En Lot et Garonne, le choix ayant été fait de ne pas augmenter la fiscalité et de rester à un niveau d’endettement raisonnable , la réflexion est engagée pour recentrer les politiques départementales autour d’objectifs prioritaires.
Au delà de cette situation , il y a une question de fond qui se pose : celle d’une vraie réforme des collectivités territoriales qui précise le rôle des Conseils généraux .
Doivent -t-ils être des sortes de Chambre d’agriculture bis où l’on passe des heures à débattre de sujets aussi stratégiques que les aides à la plantations des châtaigniers, ou bien doivent ils se résigner à ne devenir que de simples guichets de distribution des aides sociales ?

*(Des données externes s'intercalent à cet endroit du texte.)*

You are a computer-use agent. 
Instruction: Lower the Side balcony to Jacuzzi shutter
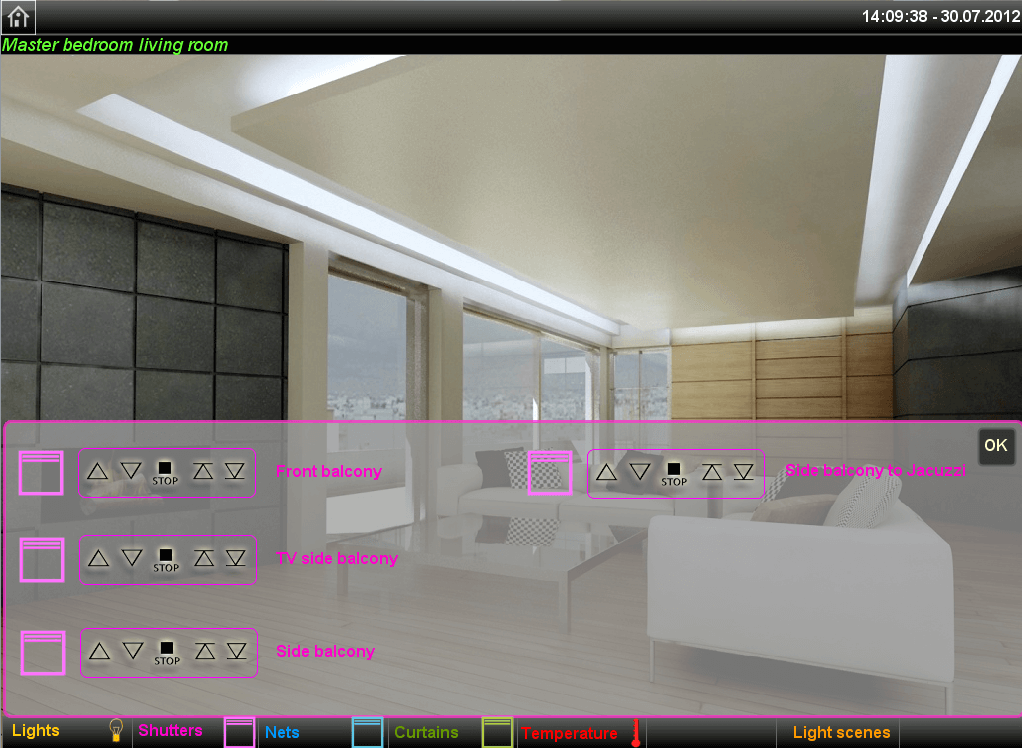point(640,471)
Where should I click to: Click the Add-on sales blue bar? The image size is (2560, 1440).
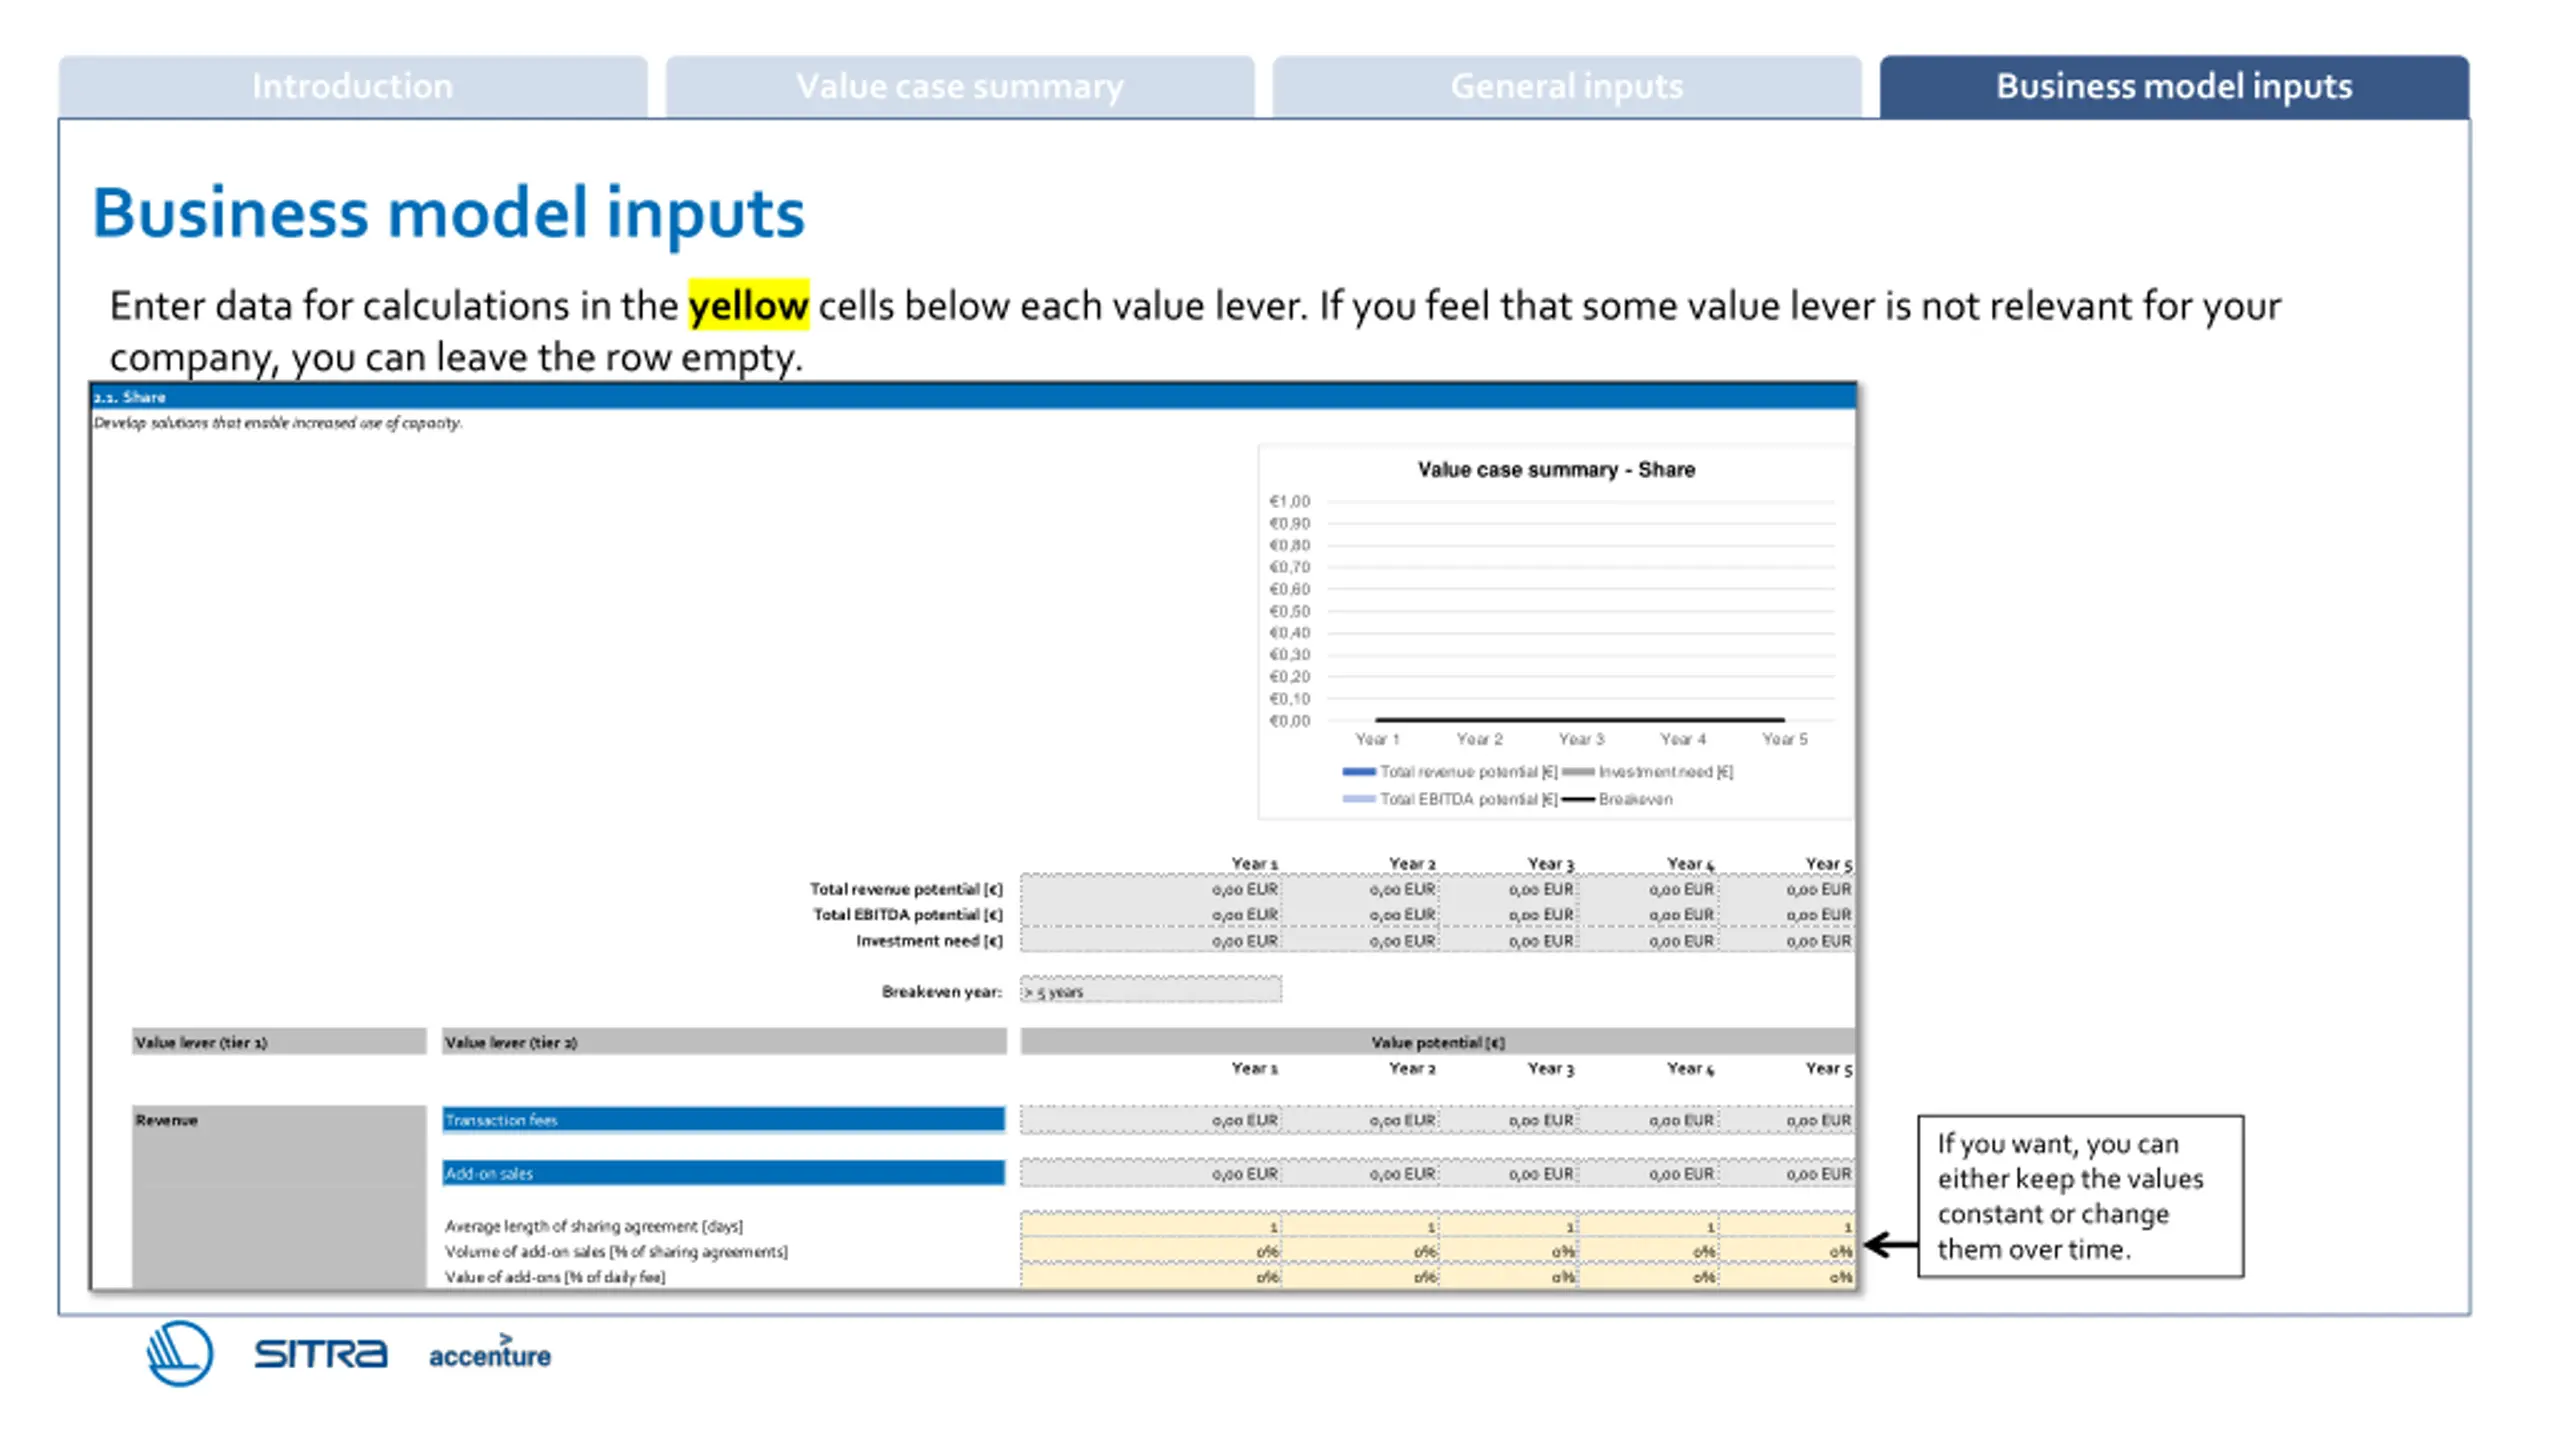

Je pense, mais cela n’engage que moi, que l’échelle d’un département peut à l’avenir être utile pour assurer en terme d’équipements et d’infrastructures une bonne coordination entre les intercommunalités qui montent logiquement en puissance.
Si l’échelle intercommunale est, avec la Région, la plus appropriée en matière de développement économique, et en matière de services aux personnes pour mutualiser les moyens, les départements ont un rôle à jouer en matière d’infrastructures, d’équilibre territorial et de coordination pour des politiques utiles comme par exemple le haut débit , ou une promotion efficace du tourisme.
La politique du gouvernement est de faire disparaitre les départements en les étouffant financièrement . Il faudrait au contraire utiliser l’atout qu’ils peuvent représenter , en clarifiant leurs compétences et en précisant le rôle de chaque collectivité.